Is there anything more comforting than a bowl full of creamy, tender, buttery braised new potatoes? We think not. The secret to these simple yet astoundingly lovely spuds is to cook ’em in plenty of butter. They’re so good, be prepared for fights to break out at the table over the last one. Seriously. Even in polite company. We’ve seen it happen.–Angie Zoobkoff
Braised New Potatoes
- Arrange the potatoes in a single layer in a Dutch oven or other wide, deep pan. Place the Dutch oven over medium heat and add the chicken stock, garlic, thyme, butter, and salt to taste.
- Cover the pan with a lid and bring to a boil over mediumish heat. Reduce the heat and gently simmer, shaking the pan or stirring the potatoes often, until the potatoes are just tender, 12 to 20 minutes, depending on the size of the potatoes.
- Remove the lid and continue to cook, turning occasionally and keeping an eye on the heat so the butter doesn’t burn, until the potatoes take on browned splotches on all sides, 5 to 10 minutes.

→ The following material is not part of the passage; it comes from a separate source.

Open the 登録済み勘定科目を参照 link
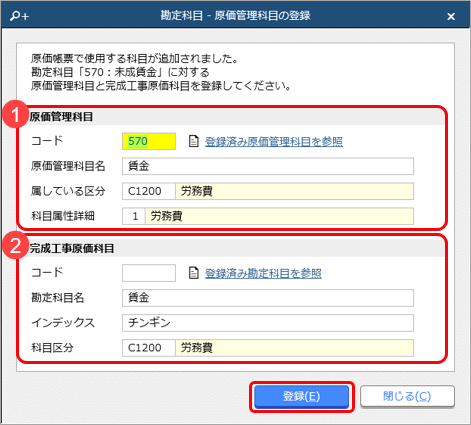This screenshot has width=471, height=425. [263, 273]
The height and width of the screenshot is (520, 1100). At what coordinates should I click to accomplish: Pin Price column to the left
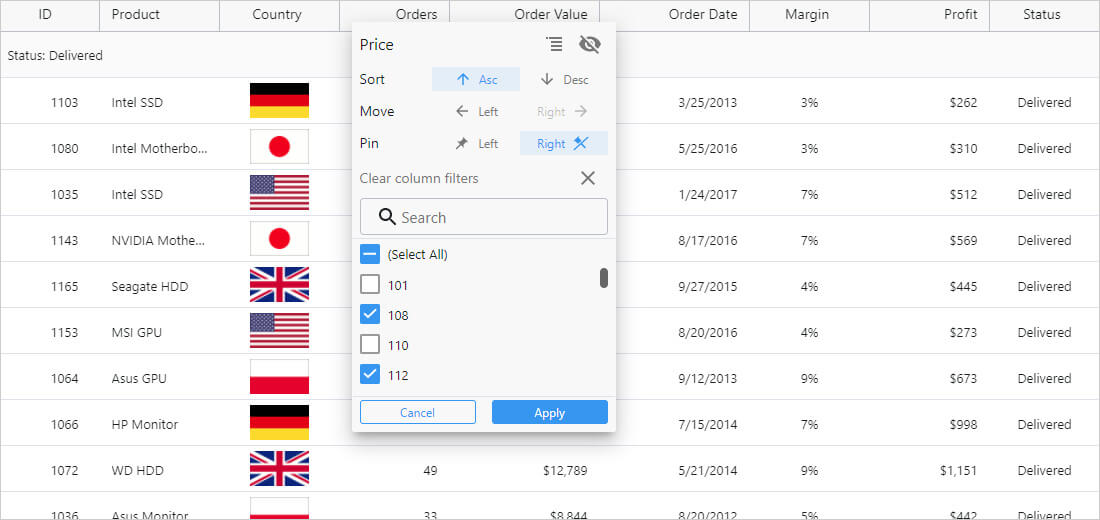[x=476, y=144]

- Use a slotted spoon to transfer the potatoes to a dish and season with pepper. Devour immediately.
Recipe Testers’ Reviews
These braised new potatoes are going to become a new staple at my house. The final results provided a buttery and creamy potato experience that’s enhanced by the liquid you braise it in.
Want really really good potatoes? Like addictively good potatoes? Make these braised new potatoes. And don’t skimp on the butter.
These braised new potatoes were deliciously buttery. The insides were lusciously creamy and there were crispy patches on the outsides.
I used small yellow potatoes but I think the recipe would work with any small potatoes—the smaller the better. We didn’t feel the need to add any of the cooking liquid to the potatoes for serving, so I was left with about 1/2 cup of chicken-flavored butter. I saved the butter to use in a rice casserole or another recipe—it was too good to let it go to waste.
I will be making these again, though I may increase the amounts so we have leftovers for the next day.
I thought we would want to mash the garlic and spread it on the finished potatoes, but we thought they already had enough garlic flavor. I used the garlic later in the week in pasta sauce. I didn’t have homemade chicken stock on hand, but I did have the juices leftover from roasting a chicken. They gave the potatoes a nice chicken flavor.
Wow. I was really dubious about this recipe. Braising potatoes in butter and water? But they turned out really, really well. So easy and a quicker way to prepare potatoes to go with a roast chicken if your oven is too small to roast the potatoes at the same time. Loved this!
I didn’t peel the garlic and removed it at the end and squeezed it out and served it with our roast chicken dinner. Keep an eye on the pan as the butter got quite hot and was on the verge of burning a little towards the end.
A lovely and easy stovetop braise that results in potatoes as delicious as those cooked for hours in the same pan as a roast. The result is deliciously golden potatoes, the kind you might have fought over as a kid on Sunday dinners at the end of the night. Made with thin skinned, new potatoes, I think this is a really special treatment.
I chose new fingerling potatoes, homemade chicken stock (a good reward for remembering to freeze in ice cube portions), and a mix of unsalted and salted butter.
Since winter has killed off my fresh thyme, I used a generous 1/2 teaspoon dried French thyme. Everything came to a boil over medium-low heat in 5 minutes. I gave it 10 minutes before a fork test, and since they were still a bit firm, I continued cooking with the lid for another 5, then they were beginning to brown and get that nice roasted wrinkle in the thin skins. I continued with the lid off for less than 5 minutes, rotating the potatoes to get them evenly browned on all sides. I gave a few grinds of fresh black pepper and then plated them with chicken breasts that I had roasted with lemon and oregano. I served only half the potatoes and, with some effort and discipline, reserved the remainder for weekend brunch.
There is some leftover clarified butter, which will have evaporated the stock and browned. I strained that and refrigerated it as a thyme-scented brown butter ghee and used it for cooking eggs and a nice breakfast hash with the remaining potatoes the next day. I liked that this satisfying roasted finish is something you can do stovetop, reminiscent of Sunday dinners, potatoes long roasted with carrots and celery alongside a chicken or beef roast, but these are finished in under a half hour!